SOURCE TEXT:
-- start --

Solutions Are like Points on a Map

Optimization algorithms are like explorers searching the surface of the earth for the highest mountain or the lowest point. The solutions to problems are points on the map where, if you arrive, you achieve some good outcome. If your goal is altitude, you are looking for the peak of Mt. Everest, at 8,848 meters above sea level (see Figure 1-7 for a map of Earth relief by altitude in relation to sea level). If your goal is finding the location that is most packed with people (population density), you are looking for the Chinese island of Macau, which has a population density of 21,081 people/km² (see Figure 1-8 for a map of Earth relief by population density). If you’re looking for the coldest place on earth on average, then you’re looking for Vostok Station, Antarctica.

Now, imagine that you are an optimization algorithm searching the earth for the highest peak. One way to ensure that you find the highest peak is to set foot on every square meter of earth, take measurements at each point and then, when you are done, sort your measurements by altitude. The highest point on earth will now be at the top of your list.

Since there are 510 million square kilometers of land mass on earth, it would take many, many lifetimes to get your answer.3 This method is called brute force search and is only feasible when the geographical search area of possible decisions is very small (like in the game tic-tac-toe). For more complex problem geographies, we need another method.

Figure_1-12.jpg
Figure 1-7. World map relief by altitude.
Figure_1-13.jpg
Figure 1-8. World map relief by population density.

A more efficient way to search the earth for the highest peak is to walk the earth and only take steps in the direction that slopes upward the most. Using this method, you can avoid exploring much of the geography by only traveling uphill. In optimization, this class of methods is called gradient-based methods because the slope of a hill is called a grade or a gradient. There are two challenges with this method. The first is that, depending on where you start your search exploration, you could end up on a tall mountain that is not the highest point on earth. If you start your search in Africa, you could end up on Mt. Kilimanjaro (not the world’s tallest peak). If you start in North America, you could end up on top of one of the mountains in the Rocky Mountain range. You could even end up on a much lesser peak because once you ascend any peak using this search method, you cannot descend back down any hill. Figure 1-9 demonstrates how this works.

Figure_1-15.png
Figure 1-9. A gradient-based algorithm will stop searching in relation to the highest point on a curve.

The second limitation of this method is that it can only be used in situations where you can calculate the slope of the ground where you walk. If there are gaps in the terrain (think vertical drops or bottomless pits), it is not possible to calculate the slope (technically it’s infinite) at the vertical drops, so you can’t use gradient-based optimization methods to search for solutions in that space. See Figure 1-10 for examples of solution terrain that gradient algorithms cannot search.

Figure_1-16.png
Figure 1-10. These examples of function curves cannot be searched using gradient-based methods.

Now, imagine if you employed multiple explorers to start at different places in the landscape and search for the highest point. After each step, the explorers compare notes on their current altitude and elevation and use their combined knowledge to better map the earth. That might lead to a quicker search and avoid all explorers getting stuck in a high spot that is not the peak of Mt. Everest. These and other innovations allow optimization algorithms to more efficiently and effectively explore more kinds of landscapes, even the ones shown in Figure 1-10. Many of these algorithms are inspired by processes in nature. Nature has many effective ways of exploring thoroughly, much like water flowing over a patch of land. Here are a few examples:

Evolutionary algorithms

Inspired by Darwin’s theory of natural selection, evolutionary algorithms spawn a population of potential solutions decisions, test how well each of the solutions in the population achieve the process goals, kill off the ineffective solutions, then mutate the population to continue exploring.

-- end --

SET OF TASKS:
A) Answer these about the passage on optimization search, one per line:
(i) What population density does the passage give for Macau?
(ii) What is the method of measuring every square meter of earth called?
(iii) Why are gradient-based methods given that name?
B) Summarize the passage on optimization search in three sentences.
The data that comes after the text isn't needed for any of this.

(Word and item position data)
-- start --

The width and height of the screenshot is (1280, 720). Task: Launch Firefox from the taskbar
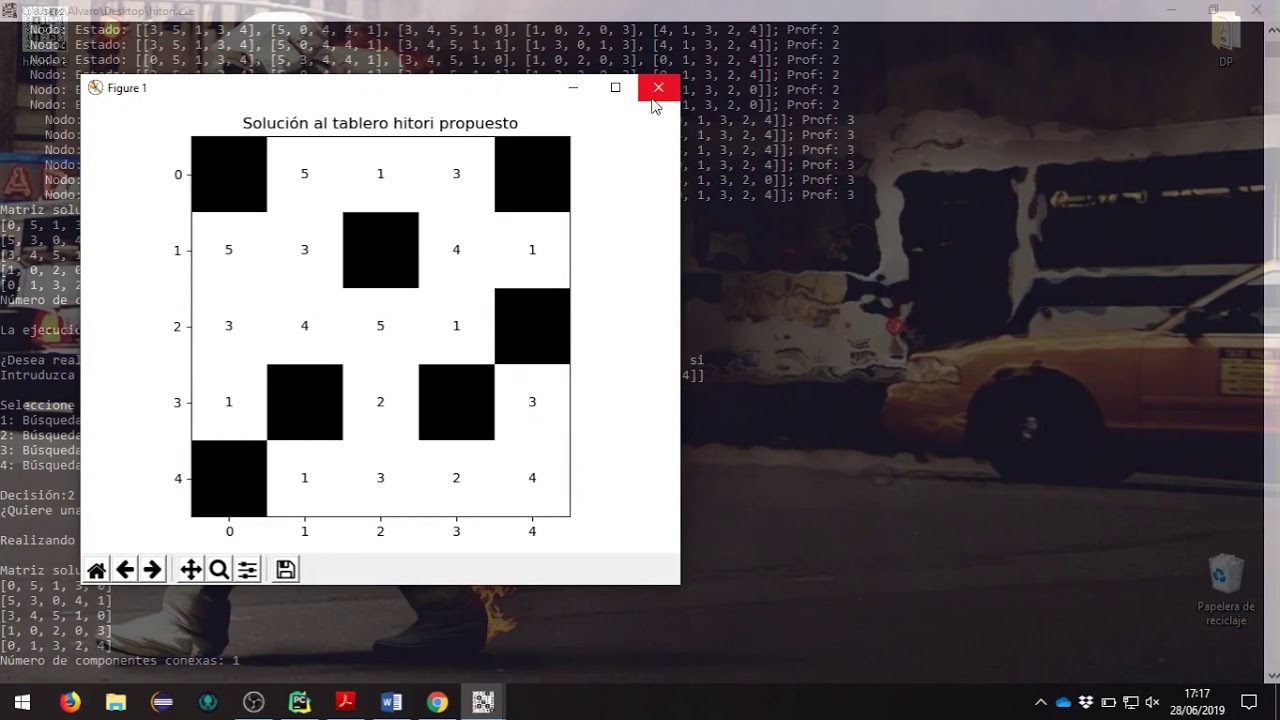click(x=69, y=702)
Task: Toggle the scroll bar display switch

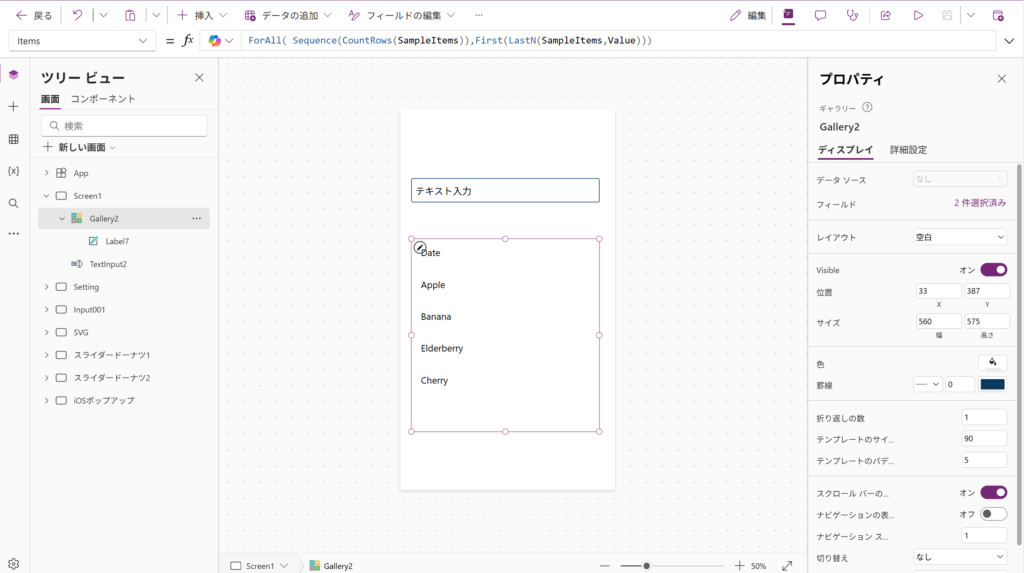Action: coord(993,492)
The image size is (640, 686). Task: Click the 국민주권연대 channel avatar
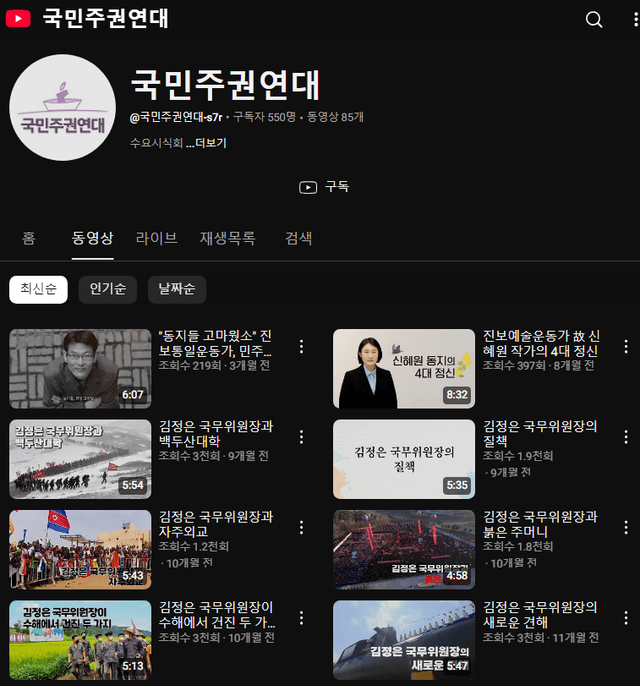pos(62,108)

-- end --

SET OF ANSWERS:
A)
(i) 21,081 people/km²
(ii) Brute force search
(iii) Because the slope of a hill is called a grade or a gradient.

B) Optimization algorithms are like explorers searching the earth for a point such as the highest peak. Measuring every square meter, called brute force search, works only when the search area is very small. Gradient-based methods, which step only uphill, are more efficient but can get stuck on a peak that is not the highest and cannot handle terrain where the slope can't be calculated, while multiple explorers comparing notes and nature-inspired approaches such as evolutionary algorithms can search more kinds of landscapes more efficiently.